* **INFORMATION GIVEN**:
----------

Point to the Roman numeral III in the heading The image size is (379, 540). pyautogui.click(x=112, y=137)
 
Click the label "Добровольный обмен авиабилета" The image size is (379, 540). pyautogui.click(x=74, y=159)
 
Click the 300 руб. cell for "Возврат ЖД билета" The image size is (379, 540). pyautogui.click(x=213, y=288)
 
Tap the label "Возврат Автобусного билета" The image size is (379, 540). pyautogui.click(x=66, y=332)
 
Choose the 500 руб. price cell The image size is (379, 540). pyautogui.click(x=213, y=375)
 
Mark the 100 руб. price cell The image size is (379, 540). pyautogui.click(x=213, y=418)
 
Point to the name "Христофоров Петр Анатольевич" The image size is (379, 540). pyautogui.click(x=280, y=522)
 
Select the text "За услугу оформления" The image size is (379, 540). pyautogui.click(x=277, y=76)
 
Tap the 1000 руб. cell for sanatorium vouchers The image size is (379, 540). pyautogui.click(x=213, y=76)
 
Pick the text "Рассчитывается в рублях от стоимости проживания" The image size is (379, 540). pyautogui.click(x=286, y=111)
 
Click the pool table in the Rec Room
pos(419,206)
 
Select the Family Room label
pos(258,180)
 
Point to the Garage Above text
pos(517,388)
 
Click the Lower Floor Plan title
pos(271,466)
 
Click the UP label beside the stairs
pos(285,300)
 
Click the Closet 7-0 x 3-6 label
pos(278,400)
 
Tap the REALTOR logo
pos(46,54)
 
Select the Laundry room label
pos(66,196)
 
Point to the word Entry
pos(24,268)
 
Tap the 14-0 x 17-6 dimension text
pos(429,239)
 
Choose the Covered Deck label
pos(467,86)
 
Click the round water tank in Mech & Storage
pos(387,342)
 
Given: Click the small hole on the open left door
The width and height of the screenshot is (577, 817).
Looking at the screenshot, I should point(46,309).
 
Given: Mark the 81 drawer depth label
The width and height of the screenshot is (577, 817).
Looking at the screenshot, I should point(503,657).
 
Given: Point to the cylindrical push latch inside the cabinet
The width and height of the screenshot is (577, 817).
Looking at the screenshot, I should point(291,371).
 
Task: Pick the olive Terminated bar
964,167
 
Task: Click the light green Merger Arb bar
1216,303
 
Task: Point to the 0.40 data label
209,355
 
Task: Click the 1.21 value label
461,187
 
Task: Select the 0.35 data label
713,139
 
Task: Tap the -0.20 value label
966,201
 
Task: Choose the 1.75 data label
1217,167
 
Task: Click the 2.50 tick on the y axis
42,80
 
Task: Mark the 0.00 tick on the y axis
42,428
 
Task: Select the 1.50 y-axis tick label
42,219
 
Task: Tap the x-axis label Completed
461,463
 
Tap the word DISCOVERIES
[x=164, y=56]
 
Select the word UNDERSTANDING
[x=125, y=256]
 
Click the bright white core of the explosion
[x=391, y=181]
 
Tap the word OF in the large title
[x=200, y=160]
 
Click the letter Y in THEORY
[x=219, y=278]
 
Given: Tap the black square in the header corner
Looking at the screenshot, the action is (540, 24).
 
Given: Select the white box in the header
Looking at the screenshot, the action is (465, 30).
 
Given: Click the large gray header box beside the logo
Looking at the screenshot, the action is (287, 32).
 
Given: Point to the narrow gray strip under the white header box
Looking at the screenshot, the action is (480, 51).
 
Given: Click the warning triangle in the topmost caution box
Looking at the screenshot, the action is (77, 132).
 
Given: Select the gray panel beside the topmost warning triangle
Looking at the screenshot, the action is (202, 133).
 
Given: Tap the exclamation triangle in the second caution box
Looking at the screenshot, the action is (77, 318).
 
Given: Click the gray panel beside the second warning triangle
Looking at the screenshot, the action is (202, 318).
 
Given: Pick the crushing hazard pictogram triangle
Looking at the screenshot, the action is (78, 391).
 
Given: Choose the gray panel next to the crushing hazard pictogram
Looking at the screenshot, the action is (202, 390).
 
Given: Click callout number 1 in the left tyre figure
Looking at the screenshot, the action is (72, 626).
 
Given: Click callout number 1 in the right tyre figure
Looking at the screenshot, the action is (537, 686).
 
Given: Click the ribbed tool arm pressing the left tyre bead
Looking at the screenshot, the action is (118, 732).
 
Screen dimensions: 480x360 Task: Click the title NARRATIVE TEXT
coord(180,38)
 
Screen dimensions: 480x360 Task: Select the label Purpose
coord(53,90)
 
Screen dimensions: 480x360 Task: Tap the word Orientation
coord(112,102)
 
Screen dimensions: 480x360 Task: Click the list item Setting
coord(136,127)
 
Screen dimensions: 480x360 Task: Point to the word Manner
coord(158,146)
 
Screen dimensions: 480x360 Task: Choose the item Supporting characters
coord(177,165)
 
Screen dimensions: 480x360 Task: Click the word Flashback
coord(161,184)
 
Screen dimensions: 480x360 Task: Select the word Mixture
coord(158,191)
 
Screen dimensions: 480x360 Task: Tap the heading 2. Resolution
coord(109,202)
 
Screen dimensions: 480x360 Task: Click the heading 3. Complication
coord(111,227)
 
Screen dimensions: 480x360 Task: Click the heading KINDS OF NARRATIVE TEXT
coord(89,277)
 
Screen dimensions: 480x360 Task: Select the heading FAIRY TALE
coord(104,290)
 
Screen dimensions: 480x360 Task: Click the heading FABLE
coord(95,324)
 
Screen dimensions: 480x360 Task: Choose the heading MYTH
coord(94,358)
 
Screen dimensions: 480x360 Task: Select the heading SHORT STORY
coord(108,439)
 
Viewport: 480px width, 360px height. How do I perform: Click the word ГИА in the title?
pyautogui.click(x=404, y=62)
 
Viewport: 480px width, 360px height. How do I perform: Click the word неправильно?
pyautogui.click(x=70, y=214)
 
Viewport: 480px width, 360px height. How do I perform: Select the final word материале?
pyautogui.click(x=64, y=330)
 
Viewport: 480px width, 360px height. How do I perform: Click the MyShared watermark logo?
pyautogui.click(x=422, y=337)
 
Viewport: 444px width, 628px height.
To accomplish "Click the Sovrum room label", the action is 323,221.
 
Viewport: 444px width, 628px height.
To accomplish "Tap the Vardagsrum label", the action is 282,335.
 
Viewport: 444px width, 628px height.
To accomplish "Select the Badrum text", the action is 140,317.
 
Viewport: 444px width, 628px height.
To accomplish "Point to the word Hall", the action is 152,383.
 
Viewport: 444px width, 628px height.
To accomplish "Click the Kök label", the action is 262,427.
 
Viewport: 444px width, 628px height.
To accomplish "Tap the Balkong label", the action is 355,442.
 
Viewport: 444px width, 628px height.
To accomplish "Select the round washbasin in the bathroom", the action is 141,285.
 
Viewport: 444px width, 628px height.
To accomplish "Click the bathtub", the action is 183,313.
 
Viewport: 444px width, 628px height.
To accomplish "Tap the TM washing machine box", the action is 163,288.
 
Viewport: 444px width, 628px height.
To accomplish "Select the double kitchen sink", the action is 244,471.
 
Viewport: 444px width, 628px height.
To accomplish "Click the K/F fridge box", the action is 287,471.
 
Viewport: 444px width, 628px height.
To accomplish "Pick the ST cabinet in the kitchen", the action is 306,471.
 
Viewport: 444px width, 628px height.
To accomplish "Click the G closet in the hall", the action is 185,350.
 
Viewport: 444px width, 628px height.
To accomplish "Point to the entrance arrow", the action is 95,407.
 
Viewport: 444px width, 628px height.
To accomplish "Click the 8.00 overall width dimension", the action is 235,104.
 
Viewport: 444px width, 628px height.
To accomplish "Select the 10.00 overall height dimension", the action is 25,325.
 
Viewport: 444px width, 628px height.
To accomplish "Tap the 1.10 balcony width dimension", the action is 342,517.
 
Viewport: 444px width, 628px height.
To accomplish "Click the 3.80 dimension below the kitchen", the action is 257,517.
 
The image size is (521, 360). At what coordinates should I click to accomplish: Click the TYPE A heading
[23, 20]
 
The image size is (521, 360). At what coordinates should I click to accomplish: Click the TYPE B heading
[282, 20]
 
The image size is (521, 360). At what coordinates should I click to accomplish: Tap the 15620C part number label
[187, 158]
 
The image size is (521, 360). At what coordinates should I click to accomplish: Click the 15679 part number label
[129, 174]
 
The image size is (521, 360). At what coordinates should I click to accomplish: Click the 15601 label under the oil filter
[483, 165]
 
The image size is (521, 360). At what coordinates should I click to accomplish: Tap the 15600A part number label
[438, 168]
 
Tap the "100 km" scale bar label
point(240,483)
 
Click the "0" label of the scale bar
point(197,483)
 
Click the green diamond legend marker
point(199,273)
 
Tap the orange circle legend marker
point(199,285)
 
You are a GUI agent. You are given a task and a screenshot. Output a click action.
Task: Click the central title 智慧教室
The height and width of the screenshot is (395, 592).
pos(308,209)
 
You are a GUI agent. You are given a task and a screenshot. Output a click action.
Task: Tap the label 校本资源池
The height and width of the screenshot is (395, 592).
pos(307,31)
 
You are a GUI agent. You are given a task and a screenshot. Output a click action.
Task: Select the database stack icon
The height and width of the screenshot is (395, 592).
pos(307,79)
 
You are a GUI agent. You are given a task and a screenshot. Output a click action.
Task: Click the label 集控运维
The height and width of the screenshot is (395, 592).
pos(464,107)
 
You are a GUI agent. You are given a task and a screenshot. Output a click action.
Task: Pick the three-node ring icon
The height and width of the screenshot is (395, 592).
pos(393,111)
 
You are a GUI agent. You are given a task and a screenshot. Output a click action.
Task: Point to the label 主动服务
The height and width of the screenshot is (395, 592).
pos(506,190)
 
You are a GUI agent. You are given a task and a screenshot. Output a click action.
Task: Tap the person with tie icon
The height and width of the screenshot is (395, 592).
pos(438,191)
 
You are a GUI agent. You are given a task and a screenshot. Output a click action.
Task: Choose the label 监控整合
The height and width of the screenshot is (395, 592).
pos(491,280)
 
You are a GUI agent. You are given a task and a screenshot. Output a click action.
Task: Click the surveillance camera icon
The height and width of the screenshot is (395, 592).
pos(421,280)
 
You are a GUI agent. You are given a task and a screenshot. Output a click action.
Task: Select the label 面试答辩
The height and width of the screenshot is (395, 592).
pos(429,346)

----------

* **TO BE DONE**:
Pull out every line of the records above that contains the string "second", matching case exactly.

* **COMPLETED EXERCISE**:
Given: Tap the exclamation triangle in the second caution box
Given: Click the gray panel beside the second warning triangle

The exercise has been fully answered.